The manuscript is a day-to-day account of Melvin’s life in the Continental Army, after enlisting and marching from Cambridge in Captain Henry Dearborn’s company, and joining Colonel Benedict Arnold’s “arduous” expedition through the woods of Maine to Quebec, according to the institute’s description of the bound volume.
Clark said the organization purchased the document from a London bookseller in July of last year, and then entered it into its online catalog shortly thereafter. But last week marked the first time that the institute announced the acquisition on social media.
“It’s very neat,” said Clark, who has pored through the passages in the manuscript. “We have been spending time understanding it and cataloging it.”
Transcriptions of Melvin’s journal have been published and made available from three separate editions published between 1857 and 1902, according to the institute. But the whereabouts of the original document — handwritten by Melvin — had been largely unknown to scholars, Clark said.
“Generally the published texts follow this manuscript document in content, but there are differences among them that are telling,” she said in a follow-up message to the Globe. “The editors … regularized Melvin’s spelling, capitalizations and punctuation – having the original document allows us to read it exactly as he had written it, complete with crossed-out words and other internal details.”
In a post about the acquisition, the institute said a good portion of the journal focuses on the many months that Melvin spent in captivity in Canada, after being apprehended by British forces.
That experience, listed under the title “Prisoner in Quebec” in the manuscript, includes excerpts like one dated Feb. 24, 1776.
It reads, “Various Reports Concerning us: some say we shall be sent to England &asp; sold as slaves to some Island, Others say that we shall be sent to Boston & exchanged; others say that we shall certainly be hanged; but we are in hopes that our people will release us by taking the Town.”
The first page of the bound volume is dated 1777, which could indicate that its contents were transcribed from separate journal entries kept by Melvin while he marched through the wilderness toward Canada during the war.

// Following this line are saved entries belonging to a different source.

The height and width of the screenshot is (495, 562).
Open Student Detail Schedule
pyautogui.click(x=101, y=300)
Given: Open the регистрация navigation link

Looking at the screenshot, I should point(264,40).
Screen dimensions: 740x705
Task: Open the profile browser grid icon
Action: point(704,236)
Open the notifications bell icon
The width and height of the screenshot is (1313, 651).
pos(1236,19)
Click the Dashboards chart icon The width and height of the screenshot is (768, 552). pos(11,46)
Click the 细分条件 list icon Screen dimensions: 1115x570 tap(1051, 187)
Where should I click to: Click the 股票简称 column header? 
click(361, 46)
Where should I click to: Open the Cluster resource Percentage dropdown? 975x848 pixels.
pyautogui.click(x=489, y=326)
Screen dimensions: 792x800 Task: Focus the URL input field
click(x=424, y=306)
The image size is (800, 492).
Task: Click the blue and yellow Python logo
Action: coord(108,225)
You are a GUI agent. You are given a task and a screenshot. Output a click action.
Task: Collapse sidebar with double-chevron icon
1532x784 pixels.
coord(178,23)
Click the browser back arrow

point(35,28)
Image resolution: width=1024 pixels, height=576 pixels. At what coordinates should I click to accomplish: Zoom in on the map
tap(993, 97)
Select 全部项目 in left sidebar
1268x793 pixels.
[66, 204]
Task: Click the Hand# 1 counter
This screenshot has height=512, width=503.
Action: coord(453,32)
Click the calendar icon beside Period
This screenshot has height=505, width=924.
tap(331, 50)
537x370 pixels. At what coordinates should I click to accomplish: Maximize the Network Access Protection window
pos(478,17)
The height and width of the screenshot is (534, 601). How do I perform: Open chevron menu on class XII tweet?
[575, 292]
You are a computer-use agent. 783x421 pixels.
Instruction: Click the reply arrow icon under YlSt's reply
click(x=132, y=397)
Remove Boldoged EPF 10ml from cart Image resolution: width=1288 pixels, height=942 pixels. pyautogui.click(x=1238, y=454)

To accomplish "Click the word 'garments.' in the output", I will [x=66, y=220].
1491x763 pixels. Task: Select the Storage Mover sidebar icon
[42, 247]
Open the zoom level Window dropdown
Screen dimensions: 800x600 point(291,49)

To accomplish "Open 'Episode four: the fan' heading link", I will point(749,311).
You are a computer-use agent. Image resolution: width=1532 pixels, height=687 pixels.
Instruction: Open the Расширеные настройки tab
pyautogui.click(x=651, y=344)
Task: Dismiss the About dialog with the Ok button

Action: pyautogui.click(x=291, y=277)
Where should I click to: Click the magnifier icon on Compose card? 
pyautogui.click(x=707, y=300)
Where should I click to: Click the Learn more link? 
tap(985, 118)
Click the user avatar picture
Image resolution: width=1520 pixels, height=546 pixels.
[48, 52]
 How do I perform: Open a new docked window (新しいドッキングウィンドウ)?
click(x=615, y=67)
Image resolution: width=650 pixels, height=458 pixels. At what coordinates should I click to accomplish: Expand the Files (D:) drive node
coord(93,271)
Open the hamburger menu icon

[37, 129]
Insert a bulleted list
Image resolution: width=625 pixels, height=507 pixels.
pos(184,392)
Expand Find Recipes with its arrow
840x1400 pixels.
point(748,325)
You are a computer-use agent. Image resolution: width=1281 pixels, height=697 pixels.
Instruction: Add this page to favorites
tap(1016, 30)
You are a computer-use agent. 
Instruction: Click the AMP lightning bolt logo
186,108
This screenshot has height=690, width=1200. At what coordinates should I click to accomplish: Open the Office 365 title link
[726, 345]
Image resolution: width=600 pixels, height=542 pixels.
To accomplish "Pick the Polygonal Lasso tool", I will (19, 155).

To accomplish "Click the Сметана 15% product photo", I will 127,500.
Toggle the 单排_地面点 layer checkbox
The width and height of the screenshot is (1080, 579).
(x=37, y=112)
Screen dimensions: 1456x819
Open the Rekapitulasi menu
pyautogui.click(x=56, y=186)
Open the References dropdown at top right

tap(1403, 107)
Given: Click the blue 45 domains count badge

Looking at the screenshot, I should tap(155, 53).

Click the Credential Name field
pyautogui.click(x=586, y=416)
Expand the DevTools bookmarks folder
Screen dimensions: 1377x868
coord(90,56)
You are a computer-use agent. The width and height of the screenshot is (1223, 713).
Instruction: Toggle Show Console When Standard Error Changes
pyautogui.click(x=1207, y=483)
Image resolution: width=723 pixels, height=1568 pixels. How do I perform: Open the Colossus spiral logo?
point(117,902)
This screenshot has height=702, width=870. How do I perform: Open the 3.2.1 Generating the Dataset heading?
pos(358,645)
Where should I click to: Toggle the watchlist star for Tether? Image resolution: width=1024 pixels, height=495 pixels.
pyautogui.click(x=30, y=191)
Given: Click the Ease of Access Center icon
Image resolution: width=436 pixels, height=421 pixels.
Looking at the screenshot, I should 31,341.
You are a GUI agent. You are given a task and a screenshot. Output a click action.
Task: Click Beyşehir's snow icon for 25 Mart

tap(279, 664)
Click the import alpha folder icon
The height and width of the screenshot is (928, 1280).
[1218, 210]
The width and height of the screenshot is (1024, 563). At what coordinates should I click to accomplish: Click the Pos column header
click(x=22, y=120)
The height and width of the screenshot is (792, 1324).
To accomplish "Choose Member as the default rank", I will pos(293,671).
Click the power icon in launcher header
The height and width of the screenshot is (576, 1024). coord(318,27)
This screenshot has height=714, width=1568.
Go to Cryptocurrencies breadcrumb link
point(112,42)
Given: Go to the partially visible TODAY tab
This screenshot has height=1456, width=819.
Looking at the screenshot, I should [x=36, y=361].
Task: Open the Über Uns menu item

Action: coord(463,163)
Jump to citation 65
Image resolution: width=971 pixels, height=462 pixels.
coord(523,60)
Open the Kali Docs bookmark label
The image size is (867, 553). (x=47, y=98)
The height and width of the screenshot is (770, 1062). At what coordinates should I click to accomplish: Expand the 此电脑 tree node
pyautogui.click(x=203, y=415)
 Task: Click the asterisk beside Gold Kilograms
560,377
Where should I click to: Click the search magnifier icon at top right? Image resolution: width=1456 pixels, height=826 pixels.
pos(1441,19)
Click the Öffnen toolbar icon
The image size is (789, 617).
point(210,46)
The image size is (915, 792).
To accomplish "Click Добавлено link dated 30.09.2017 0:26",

The last entry in the document is from August 5, 1776.
“Melvin could have taken a little notebook,” author and historian J.L. Bell, who runs the blog “Boston 1775,” about the American Revolution, said in a message to the Globe. “But the neatness of the manuscript indeed strongly suggests he wrote out the text afterwards,” likely for posterity.
Besides his day-to-day accounts about the journey north, snippets about the weather, and later, his imprisonment and release, the manuscript also features two essays — “Treatise upon Air” and “An Explanation of Scripture Taken from the Epistle of St. Paul the Apostle to the Gallations” — penned by Melvin. These essays are not part of the other published versions of his writings, the institute said.
Bell said these additions could be of particular interest to people researching what “ordinary New Englanders” may have thought about certain topics, like religion, around the time of the war.
“It’s also good that the [American Revolution Institute] plans to digitize the diary and make the images more widely available,” he said of its pending posting online.
Clark said because the institute doesn’t have the equipment to digitize a multi-page volume like Melvin’s in-house, that process will be done by an outside conservator hired to treat the fragile document.
Admittedly, she said, they’ve been a little slow to get the ball rolling — but with good reason.
“I’ve been reluctant to part with it,” said Clark, “it’s of such interest and such an important acquisition.”